Keep it simple. When we began homeschooling, I was a huge advocate of a plan. I had 1-year, 3-year, and 5-year plans. I can remember the 1st year of homeschooling, in which I completed a year’s calendar of what the kids (I only schooled two back then) would do each day. You can imagine the frustration when a day didn’t go as I planned. I did that for exactly one year before I backed up 20 yards and punted (football fans, anyone?). Don’t misunderstand me; I still am a fan of a plan. I still look back on those 3- and 5-year plans, and some of my earliest ideas are still in place. But I also understand better that life happens, and I have to adjust myself and all the events/ activities in my life to “happen” along with it. Otherwise, I spend my time in total frustration. Two years ago, out of necessity, I began to intentionally schedule what I call “reading days.” These are days when the only “schoolwork” that is required is for the kids to spend time with books. The part of me that still appreciates a plan needs to schedule this—that meets my need. But, the part of me that needs to wash after a vacation because there are no clean clothes, or the part of me that does not deal with too many wrinkles in our day or is in some other way behind needs the reading day. Moreover, I think it gives the kids a necessary refresher; they get excited about a day with little on the schedule, and I find increasingly that they will actually add on tasks that they consider fun and meaningful. In Charlotte Mason vernacular, inactivity does not get more masterly than a student developing his own tasks.
Do something for yourself. Being a home educator is, like being a parent, often a thankless job. Once the burnout starts to build, it is not a far trip to feeling unappreciated, unloved, unworthy, etc. We are not failures at what we do; we have just grown weary and need a reminder of our value.
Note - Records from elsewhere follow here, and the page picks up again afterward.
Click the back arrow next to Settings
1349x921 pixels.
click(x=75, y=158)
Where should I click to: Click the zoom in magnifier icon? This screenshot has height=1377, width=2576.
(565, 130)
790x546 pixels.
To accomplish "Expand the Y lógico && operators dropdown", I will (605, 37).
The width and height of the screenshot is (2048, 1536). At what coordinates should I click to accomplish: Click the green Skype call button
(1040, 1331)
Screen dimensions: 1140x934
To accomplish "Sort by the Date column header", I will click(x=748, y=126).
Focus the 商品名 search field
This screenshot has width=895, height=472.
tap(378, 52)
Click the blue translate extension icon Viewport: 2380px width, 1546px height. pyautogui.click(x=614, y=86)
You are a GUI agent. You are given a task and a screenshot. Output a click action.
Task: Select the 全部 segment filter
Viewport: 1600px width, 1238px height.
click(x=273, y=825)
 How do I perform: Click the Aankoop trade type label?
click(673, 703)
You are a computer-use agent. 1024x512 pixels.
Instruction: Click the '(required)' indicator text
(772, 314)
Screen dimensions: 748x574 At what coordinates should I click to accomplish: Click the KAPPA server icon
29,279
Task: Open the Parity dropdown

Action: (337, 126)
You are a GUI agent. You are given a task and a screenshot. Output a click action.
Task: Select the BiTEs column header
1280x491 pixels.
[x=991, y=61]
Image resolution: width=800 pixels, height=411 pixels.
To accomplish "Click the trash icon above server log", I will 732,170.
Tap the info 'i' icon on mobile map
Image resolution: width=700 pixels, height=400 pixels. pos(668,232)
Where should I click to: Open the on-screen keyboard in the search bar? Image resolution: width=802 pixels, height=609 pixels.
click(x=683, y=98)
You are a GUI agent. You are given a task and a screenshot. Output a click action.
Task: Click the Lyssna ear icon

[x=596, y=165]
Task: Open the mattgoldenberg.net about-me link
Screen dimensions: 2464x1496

So, physician, heal thyself. This little “something,” done with you in mind, does not have to drain the household of monies or time. Your treat can be as simple as working out with your spouse or older children to lie in bed and read. You might negotiate a mini-spa or yoga session. You might buy a cup of coffee or a slushie or French fries (and eat them while you are in the car alone–LOL!!), but do something that says in your own way, “I’m special to God, and I’m special to me.” Less you think that these acts or selfish, consider this: Jesus was the ultimate example of a servant-leader, and walking in flesh, He spread Himself thin in ministering to the masses. Almost consistently, after He ministered, He found time to Himself, and He rested. He prayed. He ate with friends. If He as our Messiah felt this need, we are not in any way in error to retreat for a brief moment.
What do you think? Any other strategies for conquering burnout? Any favorite scriptures that revitalize you?